The top seven benefits of moving your company (LLC, corporation, or partnership) to a new state via redomestication™ to transfer your business include:

  1. Maintaining your existing federal employer identification number, eliminating the tax headaches of forming a new company or transferring assets between companies (and inadvertently triggering a hefty tax bill from the IRS) when you move your business to a new state;
  2. Keeping your existing business credit history and track record, safeguarding your reputation with clients, vendors, and creditors when moving your LLC or corporation to a new state;
  3. Continuing your existing business name (in almost every case), protecting your most important assets when moving your company to a new state: your brand, reputation, and time you have already invested in search engine optimization;
  4. Maintaining your existing contracts with customers and vendors because moving your business to a new state via redomestication™ does not create a new company: it maintains your existing company, saving you dozens (or even hundreds) of hours re-writing (and re-negotiating) contracts and changing banks;
  5. Eliminating the need to continue paying registration fees and taxes in your prior state (assuming you have discontinued your operations there and have permanently relocated to a new state), potentially saving you tens of thousands of dollars (or more) in state taxes every quarter when you move your business to a new state;
  6. Avoiding unnecessary IRS scrutiny because moving your LLC or corporation to a new state via redomestication™ is a tax-free transaction under the Internal Revenue Code; and
  7. Reducing the amount of time you spend on administrative filings, saving you untold hours annually, by moving your company to a new state.

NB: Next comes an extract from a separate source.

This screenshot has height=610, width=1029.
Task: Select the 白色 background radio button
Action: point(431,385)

Before taking the "penny wise and pound foolish" approach of foreign entity registration or spending countless hours and exorbitant legal fees (and possibly taxes) on a merger or merger-gone-wrong to move your company to a new state, ensure you understand your options.

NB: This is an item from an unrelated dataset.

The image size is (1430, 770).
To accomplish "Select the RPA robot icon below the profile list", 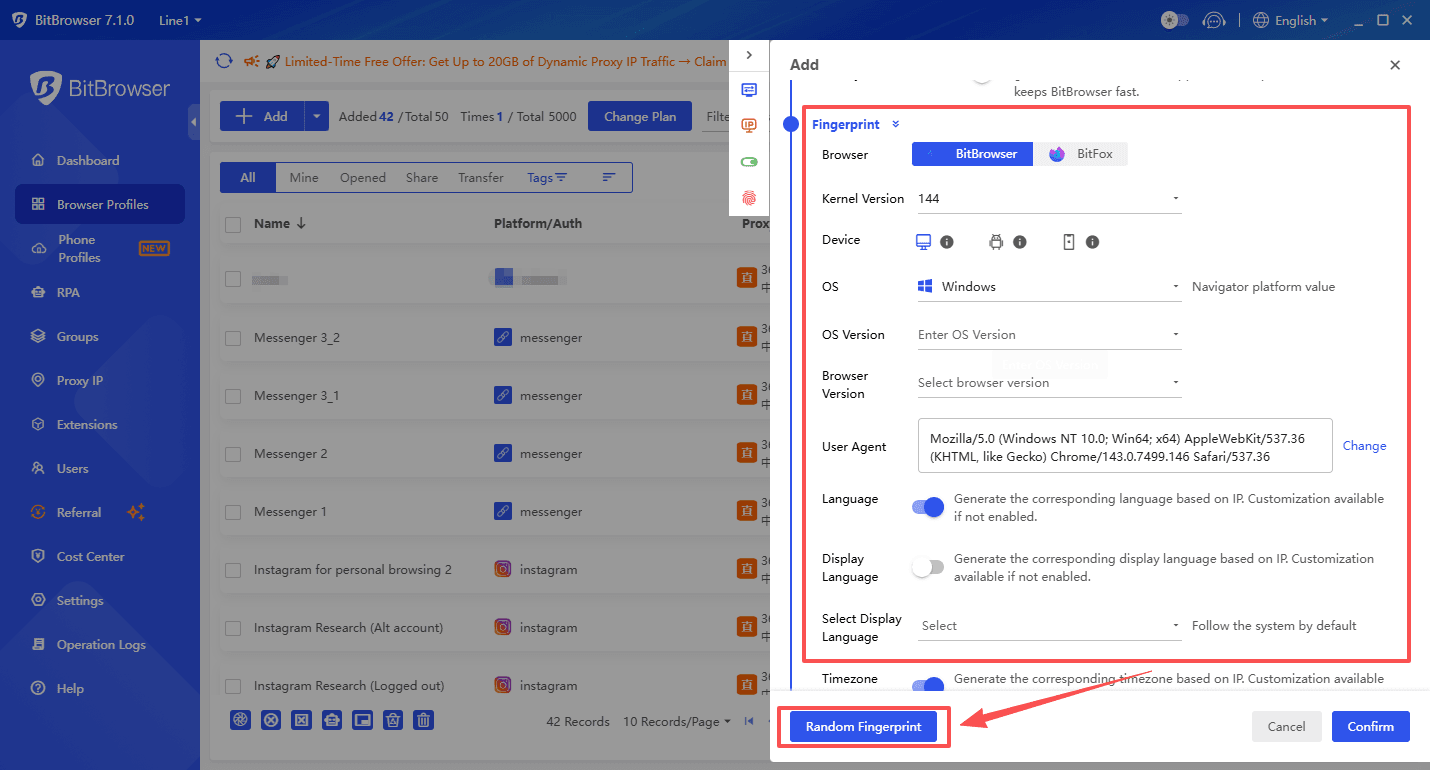I will 331,720.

Comparison of Four Approaches
Redomesticate™Foreign EntityMergeDissolve
Need to Continue Paying & Filing Registration Renewals in Former State
No

Yes
⚠️
Varies
☠️
No, she's dead, Jim.
Stop Paying Taxes in the Former State*
Yes

No
⚠️
Varies
☠️
Tax event.*
Initial Complexity
Low
⚠️
Varies

High

High, when done right.
Ongoing Complexity
Very Low

High

High
☠️
None. All gone.
Initial State Filing Costs
Low
⚠️
Varies

High
⚠️
Varies
Timing
Fast
⚠️
Varies

Slow
⚠️
Varies
Legal Fees
Low
⚠️
Varies

$10,000 or more
🔥
Very high to fix.
*While every situation is different and dependent upon tax nexus, redomesticating can be an effective way to reduce or eliminate taxes in a former state in certain circumstances. Ask your CPA for more information. Our firm does not provide tax advice or perform tax work except by separate engagement at an additional charge.

In most circumstances, redomestication™ (and not a foreign entity registration or costly and complicated merger) is the best route to achieve a change in company domicile to a new state.